Als "deutlich überzogen" wertet die wissenschaftspolitische Sprecherin der Landtagsfraktion von BÜNDNIS 90/DIE GRÜNEN, Sarah Sorge, das Urteil des Marburger Amtsgerichts gegen drei Studierende. Die Grünen verweisen auf die Frankfurter Situation, wo alle Verfahren eingestellt wurden, obwohl die Autobahn länger blockiert wurde und geräumt werden musste.

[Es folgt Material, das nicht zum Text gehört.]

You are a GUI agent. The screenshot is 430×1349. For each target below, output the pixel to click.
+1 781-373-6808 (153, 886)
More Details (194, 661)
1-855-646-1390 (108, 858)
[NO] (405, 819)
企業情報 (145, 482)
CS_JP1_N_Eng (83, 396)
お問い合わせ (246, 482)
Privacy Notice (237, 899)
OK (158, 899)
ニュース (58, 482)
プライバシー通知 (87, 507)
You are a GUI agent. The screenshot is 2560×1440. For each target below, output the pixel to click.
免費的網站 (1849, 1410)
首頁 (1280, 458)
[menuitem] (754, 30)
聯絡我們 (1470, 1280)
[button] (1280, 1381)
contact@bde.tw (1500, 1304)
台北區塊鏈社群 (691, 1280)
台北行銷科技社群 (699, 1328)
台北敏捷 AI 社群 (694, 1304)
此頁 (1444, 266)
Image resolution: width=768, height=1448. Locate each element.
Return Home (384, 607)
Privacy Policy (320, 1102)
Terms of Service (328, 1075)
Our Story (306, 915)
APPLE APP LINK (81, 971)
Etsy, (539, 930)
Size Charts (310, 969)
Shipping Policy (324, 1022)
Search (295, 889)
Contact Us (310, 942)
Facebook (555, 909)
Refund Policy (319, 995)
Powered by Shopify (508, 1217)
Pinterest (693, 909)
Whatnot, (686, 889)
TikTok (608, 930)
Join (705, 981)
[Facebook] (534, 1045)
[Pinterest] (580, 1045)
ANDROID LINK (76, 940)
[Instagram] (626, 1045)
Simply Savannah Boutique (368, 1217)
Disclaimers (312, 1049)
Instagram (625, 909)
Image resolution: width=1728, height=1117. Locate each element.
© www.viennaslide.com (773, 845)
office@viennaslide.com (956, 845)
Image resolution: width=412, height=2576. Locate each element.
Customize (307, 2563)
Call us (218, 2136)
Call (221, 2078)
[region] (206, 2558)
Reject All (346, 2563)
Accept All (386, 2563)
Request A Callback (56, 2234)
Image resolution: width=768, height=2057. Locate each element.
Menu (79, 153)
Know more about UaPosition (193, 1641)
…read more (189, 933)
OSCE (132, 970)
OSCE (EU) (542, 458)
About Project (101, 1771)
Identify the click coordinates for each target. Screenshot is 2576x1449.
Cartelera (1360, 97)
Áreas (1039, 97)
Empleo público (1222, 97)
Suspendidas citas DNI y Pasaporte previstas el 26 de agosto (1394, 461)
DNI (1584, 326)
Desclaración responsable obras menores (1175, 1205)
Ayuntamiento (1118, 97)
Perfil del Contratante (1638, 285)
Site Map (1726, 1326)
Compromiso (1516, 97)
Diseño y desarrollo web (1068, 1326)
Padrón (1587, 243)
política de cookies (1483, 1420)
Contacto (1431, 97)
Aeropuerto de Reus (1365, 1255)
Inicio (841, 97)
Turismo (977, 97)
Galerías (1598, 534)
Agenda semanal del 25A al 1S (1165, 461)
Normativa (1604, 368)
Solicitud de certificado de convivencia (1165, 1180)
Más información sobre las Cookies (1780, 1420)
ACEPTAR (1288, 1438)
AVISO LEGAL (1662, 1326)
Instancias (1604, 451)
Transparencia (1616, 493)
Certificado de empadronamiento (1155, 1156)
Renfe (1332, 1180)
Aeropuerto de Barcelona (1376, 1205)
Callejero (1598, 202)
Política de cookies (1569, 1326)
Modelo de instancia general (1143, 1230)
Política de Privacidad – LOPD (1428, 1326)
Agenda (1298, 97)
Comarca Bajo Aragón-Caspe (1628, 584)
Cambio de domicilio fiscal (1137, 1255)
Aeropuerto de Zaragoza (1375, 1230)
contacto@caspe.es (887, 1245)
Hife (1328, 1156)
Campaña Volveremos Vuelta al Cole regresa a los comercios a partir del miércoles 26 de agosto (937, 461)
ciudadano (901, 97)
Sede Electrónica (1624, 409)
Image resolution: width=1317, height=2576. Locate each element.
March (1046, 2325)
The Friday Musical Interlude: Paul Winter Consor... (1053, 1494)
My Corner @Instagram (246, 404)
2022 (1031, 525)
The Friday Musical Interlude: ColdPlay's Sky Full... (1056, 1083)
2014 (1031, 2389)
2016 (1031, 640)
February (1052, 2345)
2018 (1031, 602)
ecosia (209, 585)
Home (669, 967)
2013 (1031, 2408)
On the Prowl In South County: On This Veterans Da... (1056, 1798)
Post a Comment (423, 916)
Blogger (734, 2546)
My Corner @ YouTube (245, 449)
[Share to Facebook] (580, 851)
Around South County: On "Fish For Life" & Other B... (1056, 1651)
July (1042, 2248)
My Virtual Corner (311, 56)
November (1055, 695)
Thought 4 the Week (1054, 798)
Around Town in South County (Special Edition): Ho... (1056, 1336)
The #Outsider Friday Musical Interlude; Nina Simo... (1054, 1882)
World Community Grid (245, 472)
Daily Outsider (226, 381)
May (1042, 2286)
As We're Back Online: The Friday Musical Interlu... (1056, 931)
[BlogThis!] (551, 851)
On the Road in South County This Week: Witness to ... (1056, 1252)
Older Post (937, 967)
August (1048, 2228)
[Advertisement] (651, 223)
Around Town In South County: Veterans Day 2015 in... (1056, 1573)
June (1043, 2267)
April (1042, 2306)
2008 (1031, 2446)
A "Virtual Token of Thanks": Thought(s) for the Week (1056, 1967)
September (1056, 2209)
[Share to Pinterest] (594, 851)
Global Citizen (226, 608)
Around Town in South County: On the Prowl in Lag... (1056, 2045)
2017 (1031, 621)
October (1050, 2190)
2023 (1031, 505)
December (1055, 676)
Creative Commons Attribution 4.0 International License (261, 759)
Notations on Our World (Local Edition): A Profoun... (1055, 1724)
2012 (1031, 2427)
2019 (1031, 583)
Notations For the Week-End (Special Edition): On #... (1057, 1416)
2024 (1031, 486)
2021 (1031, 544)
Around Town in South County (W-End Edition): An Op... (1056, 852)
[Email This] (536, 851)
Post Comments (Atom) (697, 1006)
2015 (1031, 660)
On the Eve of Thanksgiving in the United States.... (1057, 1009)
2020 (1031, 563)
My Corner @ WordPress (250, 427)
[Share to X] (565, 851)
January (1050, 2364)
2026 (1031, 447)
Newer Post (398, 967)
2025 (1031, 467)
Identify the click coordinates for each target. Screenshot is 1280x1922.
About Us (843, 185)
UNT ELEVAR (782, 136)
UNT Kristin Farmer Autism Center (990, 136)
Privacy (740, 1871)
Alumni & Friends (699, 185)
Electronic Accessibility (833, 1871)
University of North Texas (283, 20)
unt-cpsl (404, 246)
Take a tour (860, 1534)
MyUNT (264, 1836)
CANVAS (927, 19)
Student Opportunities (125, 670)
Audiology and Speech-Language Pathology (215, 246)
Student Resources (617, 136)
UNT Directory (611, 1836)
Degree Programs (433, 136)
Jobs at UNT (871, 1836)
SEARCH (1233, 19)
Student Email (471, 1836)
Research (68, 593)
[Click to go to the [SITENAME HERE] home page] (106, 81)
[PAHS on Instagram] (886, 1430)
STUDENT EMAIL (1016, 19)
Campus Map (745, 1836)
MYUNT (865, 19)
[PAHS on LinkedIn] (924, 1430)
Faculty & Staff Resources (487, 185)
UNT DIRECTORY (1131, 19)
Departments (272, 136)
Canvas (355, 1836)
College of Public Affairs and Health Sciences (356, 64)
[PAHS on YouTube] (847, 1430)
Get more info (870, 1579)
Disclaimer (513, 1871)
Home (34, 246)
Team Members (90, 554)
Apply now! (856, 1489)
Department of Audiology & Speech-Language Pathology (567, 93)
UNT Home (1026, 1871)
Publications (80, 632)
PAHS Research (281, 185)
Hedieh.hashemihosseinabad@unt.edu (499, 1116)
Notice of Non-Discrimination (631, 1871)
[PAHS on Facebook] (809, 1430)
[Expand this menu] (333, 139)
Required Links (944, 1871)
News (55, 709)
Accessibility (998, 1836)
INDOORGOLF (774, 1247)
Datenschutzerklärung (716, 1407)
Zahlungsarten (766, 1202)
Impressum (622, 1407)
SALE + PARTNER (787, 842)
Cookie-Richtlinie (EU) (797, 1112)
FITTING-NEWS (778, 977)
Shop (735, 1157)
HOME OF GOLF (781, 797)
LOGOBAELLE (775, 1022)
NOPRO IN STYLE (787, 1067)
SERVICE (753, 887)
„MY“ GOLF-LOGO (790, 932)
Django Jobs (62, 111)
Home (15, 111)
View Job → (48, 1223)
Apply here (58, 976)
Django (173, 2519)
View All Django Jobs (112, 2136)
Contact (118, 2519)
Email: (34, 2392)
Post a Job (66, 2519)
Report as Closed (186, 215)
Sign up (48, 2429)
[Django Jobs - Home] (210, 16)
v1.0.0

"Insbesondere die ehemalige AStA-Vorsitzende Lena Behrendes hat im Rahmen dieser Demonstration immer wieder zwischen den Studierenden und der Polizei vermittelt, um die Situation zu deeskalieren. Zudem verlief die Demonstration gewaltfrei und die Autobahn wurde freiwillig geräumt." Die Grünen weisen darauf hin, dass Verfahren gegen die drei Beschuldigten deshalb in Gang kam, weil diese der Polizei aufgrund ihrer Vermittlungsbemühungen bekannt waren.

"Es wäre kein gutes Signal für die Zukunft, wenn am Ende diejenigen, die vermittelt haben, bestraft werden. Wir hoffen, dass das Verfahren in der Berufung eingestellt wird. Wir haben uns immer für Gewaltfreiheit in der Auseinandersetzung um die Studiengebühren eingesetzt und die überwiegende Mehrheit der Studierenden hat sich auch daran gehalten", so Sarah Sorge.

"Die Mitglieder der GRÜNEN-Fraktion haben heute im Rahmen ihrer Fraktionssitzung 1200,- Euro für den Rechtshilfefonds gesammelt, der die Studierenden bei der Übernahme der Prozesskosten unterstützen soll."